Qu'il fait bon flâner le long des berges du Canal du Midi. Le week-end, de très nombreux amoureux de la promenade, de la randonnée, passionnés de jogging, de vélo, de VTT, empruntent sa piste cyclable, de Toulouse à Port Lauragais.

Concours de pêche

Ce sont cinquante kilomètres de dépaysement, de charme, de plaisir, de bon air. On y découvre des berges sinueuses, des endroits frais et ombragés, des platanes centenaires, des écluses et des lieux qui gardent jalousement leur secret, comme l'écluse du Sanglier d'Ayguevives ou l' écluse de Négra qui regroupait jadis autour d'elle un véritable petit hameau. Celui-ci se composait d'une chapelle, d'une hostellerie et d'écuries, première halte après Toulouse lors de la descente vers la mer.

Parfois, à un détour, on peut apercevoir une nichée de colverts en bordure d'ajonc, ou entendre le cri de la poule d'eau appelant ses petits. Plus loin, un héron cendré s'envole majestueusement au dessus d'énormes ragondins prenant le soleil. Si l'on cherche bien, on trouve parfois au pied de peupliers morts, quelques "piboulades" qui agrémenteront une bonne omelette.

Le canal, c'est aussi le paradis des poissons et des pêcheurs. Depuis fort longtemps le Canal a attiré les amateurs de la pêche à la ligne, appelés "Les Pescofis". D'une part, parce qu'il était accessible à tous et que les ombrages revêtaient une importance capitale en plein été ; d'autre part, parce que la pêche y était variée et très souvent fructueuse.

Dès les premiers rayons de soleil du mois de février, les amateurs de la pêche à l'ablette se pressent le long des berges. Auparavant, elles se pêchaient au sang ou au carré de lard provenant du cochon qu'ils avaient tué en début d'année. De nos jours, nous utilisons le pain chaillou, le vers de vase ou la pâte de farine de blé.

Brochet

En avril, la chenille verte des feuilles de chêne est un appât très prisé des poissons. Les pêcheurs font alors provision de "vifs", l'ouverture du carnassier n'étant pas loin. Le jour J, le canal se transforme en un véritable concours de pêche, certains avec une canne au vif, au poisson mort, d'autres plus sportifs arpentent le canal entre deux écluses et utilisent le lancer : cuillère rapala, poisson mort manié et même aujourd'hui le twist, sorte de leurre en plastique souple de couleur.
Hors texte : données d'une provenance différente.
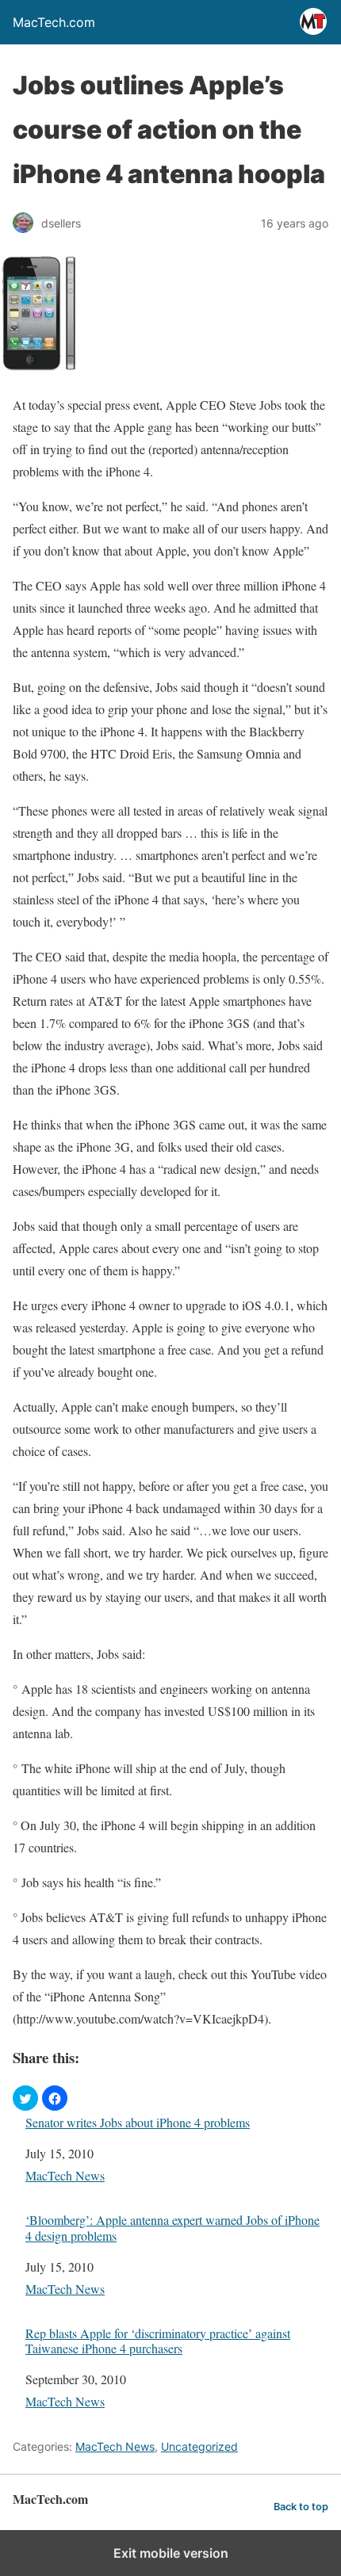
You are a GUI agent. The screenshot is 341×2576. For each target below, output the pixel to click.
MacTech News (65, 2175)
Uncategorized (199, 2446)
C'est à celui qui attrape le plus beau sandre, le plus long brochet, la plus grosses perche. Vers 9 heures, le casse croûte est de rigueur. Les pêcheurs se réunissent assis sur les berges pour commenter le début de matinée. On sort des sacs, « le cambajou » et la « salcisse » du début d'année, arrosés bien sûr d'un « raspet » de derrière les fagots...L'appétit aidant et le reste aussi, ils se racontent des histoires de pêche, des histoires de monstres plus gros les uns que les autres.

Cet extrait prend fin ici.